§ Problem to work on
Omit all pictures. Quote the lines from the one with "Viewport: 1280px width, 720px height." through the end of the listing below, exactly as they appear.
----- The records
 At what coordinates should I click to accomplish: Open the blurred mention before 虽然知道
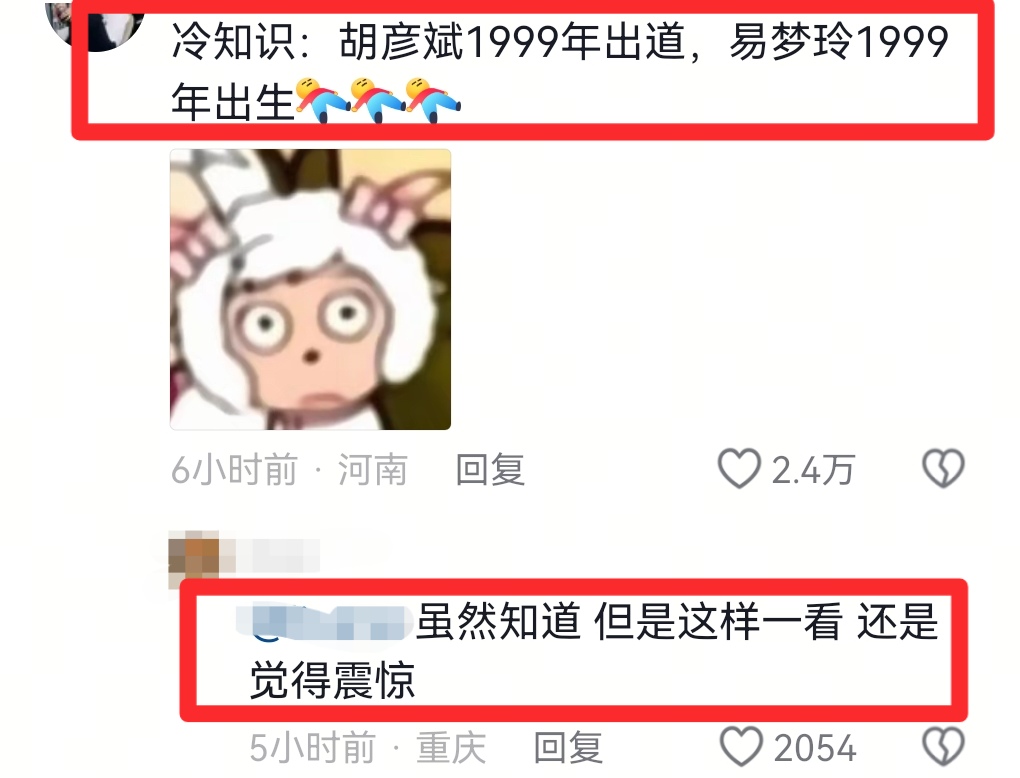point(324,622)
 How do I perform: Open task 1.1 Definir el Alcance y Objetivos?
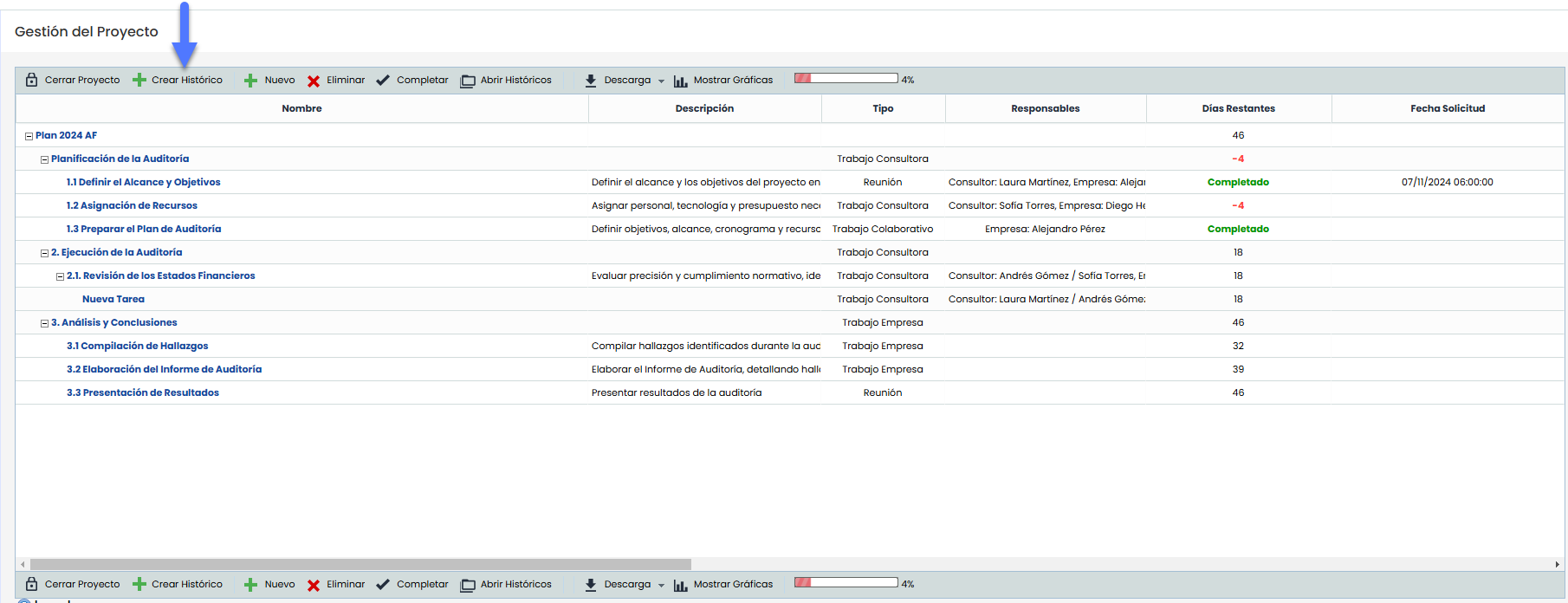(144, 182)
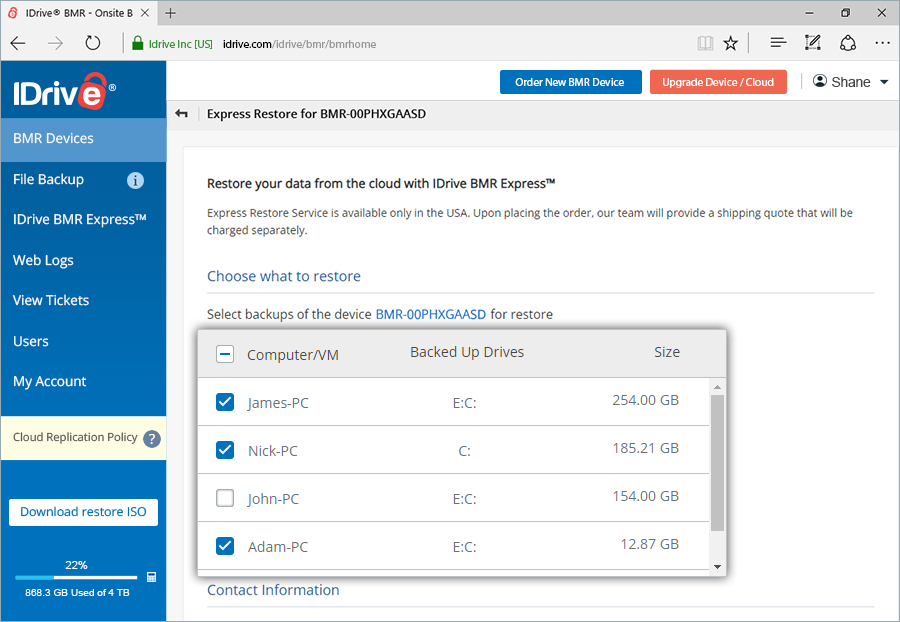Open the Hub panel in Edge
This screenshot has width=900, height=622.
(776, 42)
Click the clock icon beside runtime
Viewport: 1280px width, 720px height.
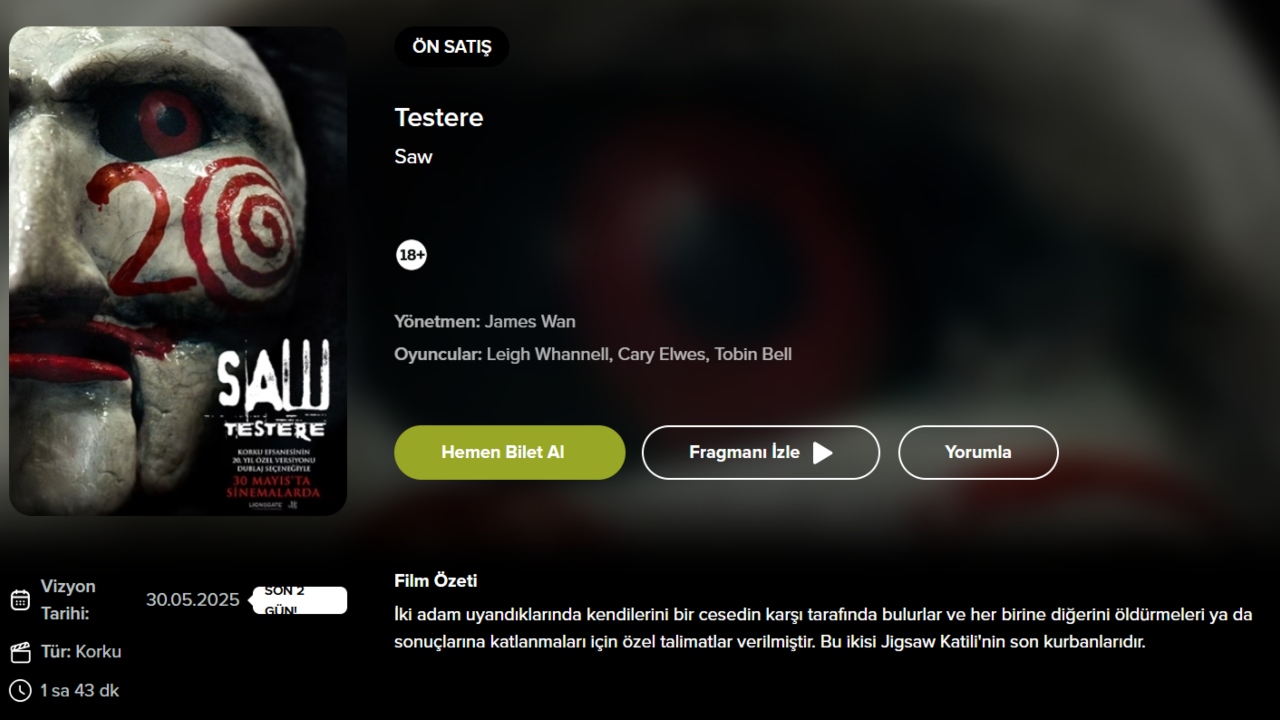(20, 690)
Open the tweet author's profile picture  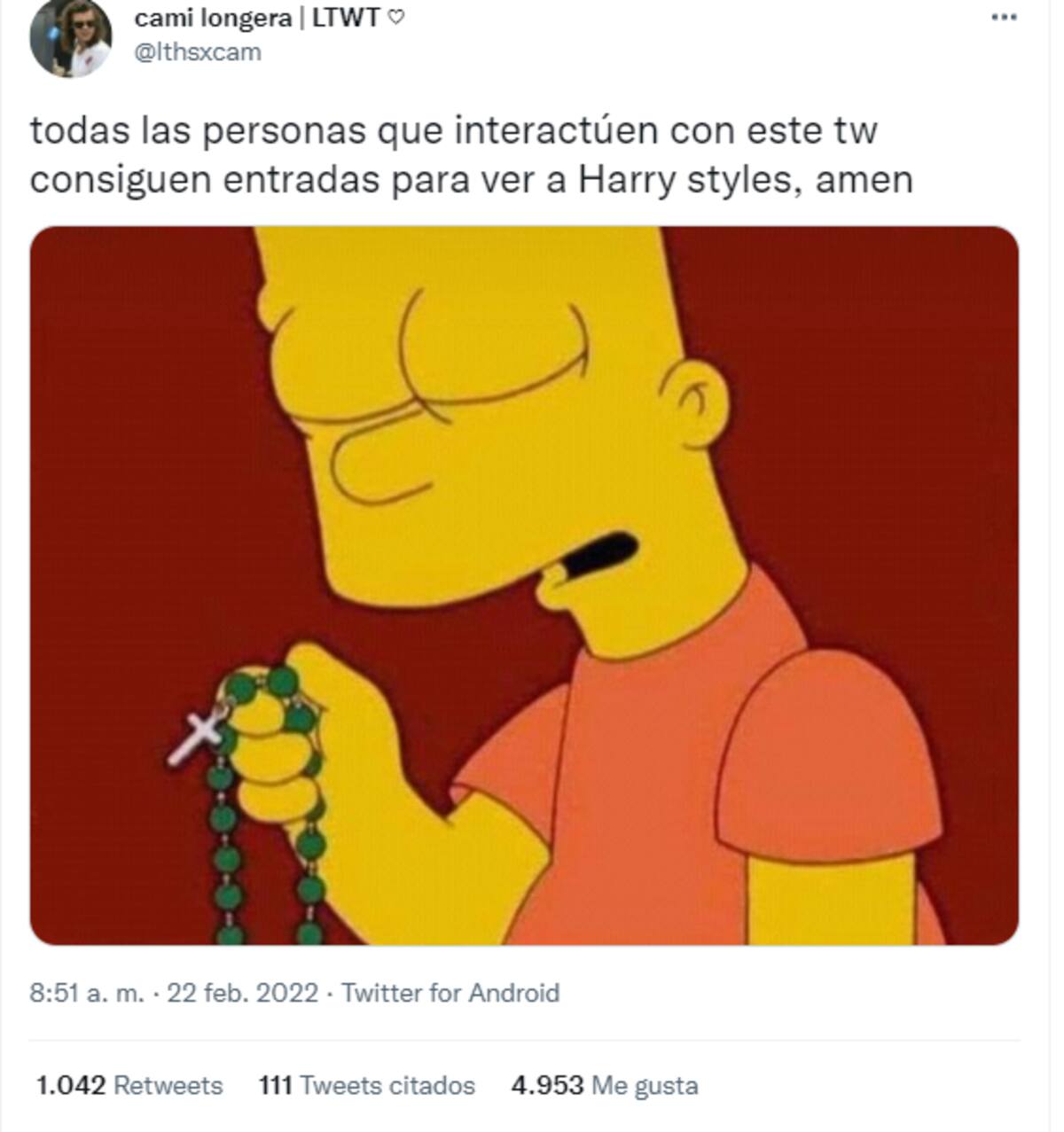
----------
§ Task answer
Viewport: 1280px width, 720px height.
(20, 690)
Open the tweet author's profile picture  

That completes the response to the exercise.